Work item A ::
Translate this sentence from the article on the proposed contraception coverage rule into Spanish: "It would go into effect next year if it is finalized."
Work item B ::
Write the next few sentences of the article on the proposed contraception coverage rule, picking up after its final sentence.

Text section ::

== Segment start ==

The Biden administration is proposing a rule that would provide over 50 million women with private insurance access to over-the-counter birth control pills and other contraceptives at no cost, the White House said Monday.
The rule, which would expand a federal mandate requiring health insurers to cover preventive care services at no cost to patients under the Affordable Care Act, is being proposed by the departments of Health and Human Services, Labor and Treasury. It would go into effect next year if it is finalized.
“This rule, once finalized, will expand contraception coverage for 52 million women of reproductive age with private health insurance,” White House Gender Policy Council Director Jennifer Klein said at a briefing.
“For the first time ever, women would be able to obtain over-the-counter contraception without a prescription at no additional cost, and health plans would have to cover even more prescribed contraceptives without cost sharing,” she said.

== Segment end ==

Material provided ::
== Segment start ==

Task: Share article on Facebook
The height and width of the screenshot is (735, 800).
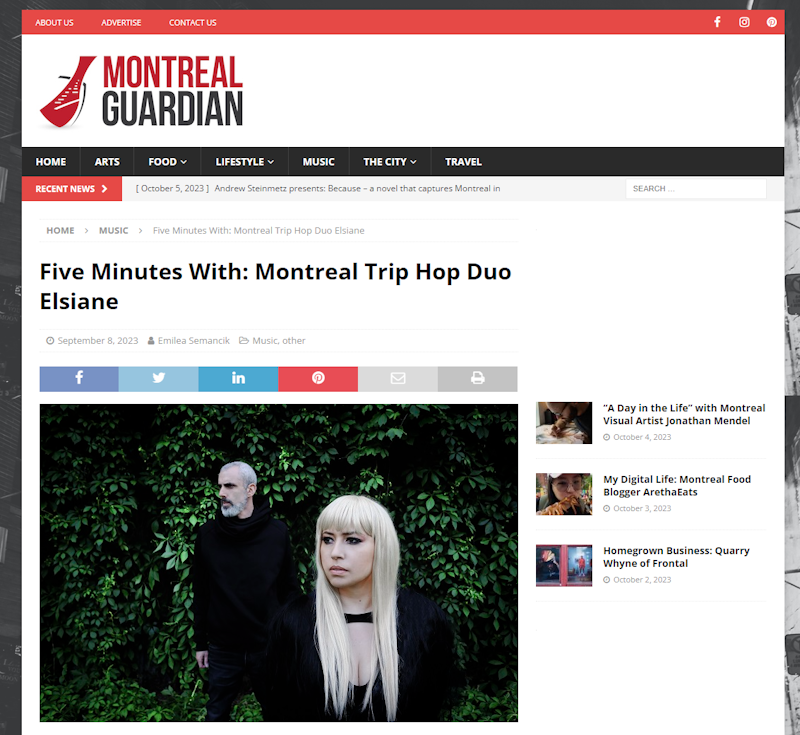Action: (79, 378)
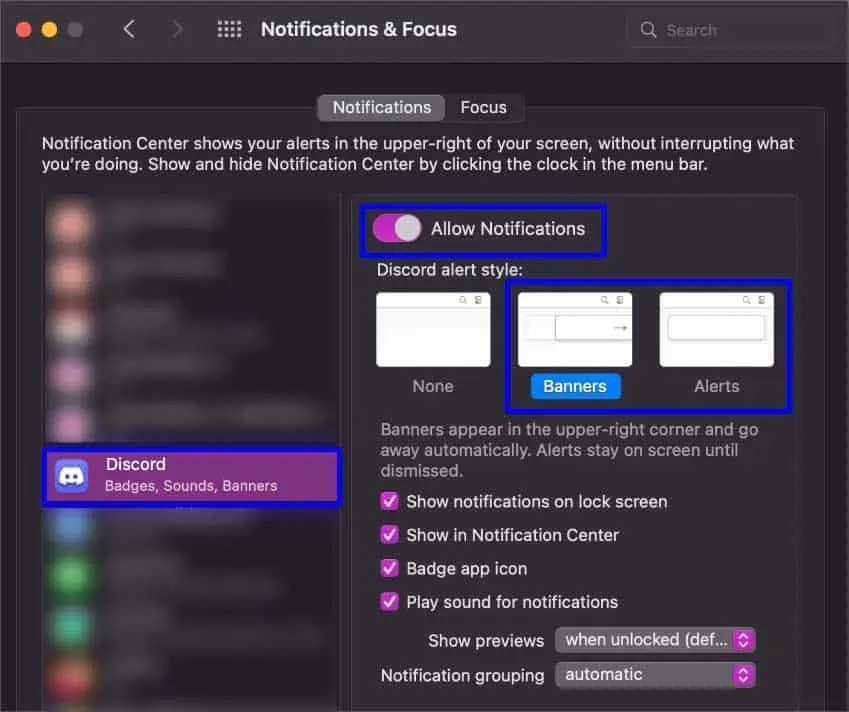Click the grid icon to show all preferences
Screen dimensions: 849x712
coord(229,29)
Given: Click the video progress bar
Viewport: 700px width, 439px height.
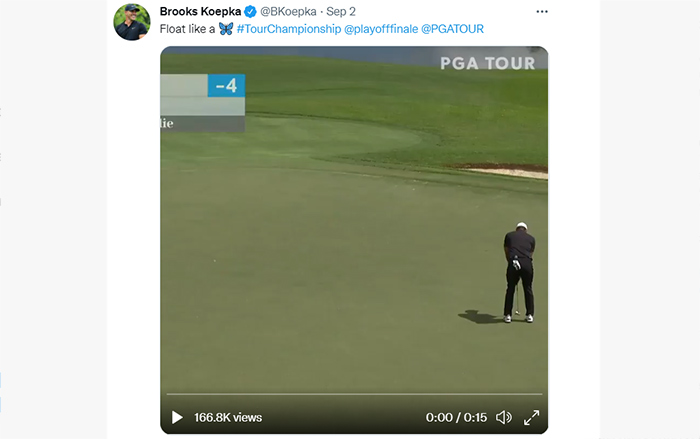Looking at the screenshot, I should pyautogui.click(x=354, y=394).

== Segment end ==

Written answer A ::
Entraría en vigor el próximo año si se aprueba en su versión definitiva.

Written answer B ::
Perrigo Co.’s Opill is the only daily birth control pill approved for sale without prescriptions by the Food and Drug Administration. The proposed rule would cover other forms of over-the-counter contraceptives, including emergency contraception, such as the morning after pill Plan B, spermicides, birth control sponges and condoms.
The rule would also require health plans to cover all FDA-approved contraceptive drugs and some devices, including IUDs, without cost-sharing in many cases. It would also require private health plans to disclose to customers that those contraceptives are covered without cost-sharing.
Abortion rights has been a key issue in the presidential election following the Supreme Court’s decision to overturn Roe v. Wade in 2022. Vice President Kamala Harris, the Democratic nominee, has made access to abortion central to her campaign.